I just watched the Netflix Original Documentary The Social Dilemma, and I have some thoughts on this rather chilling assessment of the current and future netscape.
- I have often been disappointed by my social media posts seeming to gather so much more attention than my blog posts here on this site, and I always have a sneaking suspicion that is due to the way social media stimulate rewards centers in the brain, while my blog posts are only well-written, thoughtful and true.
- The same concept applies to newspapers vs social media. One of the experts cited in this film asserts that fake news gets about six times as many shares as real news, “because real news is boring.”
- I recently turned down a better-paying job in corporate social media, and am feeling very vindicated for it after watching this show.
- Social media sharing and participation is easy for everyone, and requires little thought.
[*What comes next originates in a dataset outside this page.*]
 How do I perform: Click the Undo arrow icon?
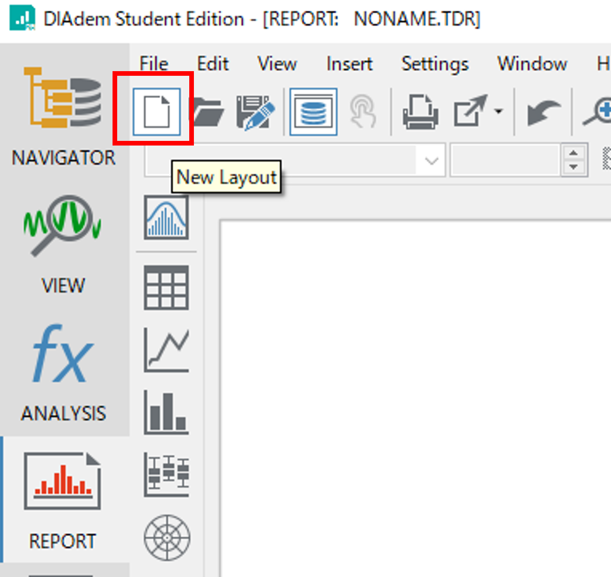pyautogui.click(x=543, y=113)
In a post about my wife’s recent hospitalization, there were 318 “likes” and 108 comments, almost all of which were kind but empty, as in, “thoughts and payers.” You feel like you are contributing something, but nothing particularly valuable.
- A relative of ours recently claimed with unwavering certainty that ivermectin, “cures 97 percent of all COVID-19 cases,” and she couldn’t have gotten ahold of a lie like that anywhere else but social media.
So what could the answer be? Is it enough for us to vet and share the truth every day, or will it take action by the force of governments and armies to stop poisoning our minds? Are we, as one commenting in the show asserted, headed for a civil war?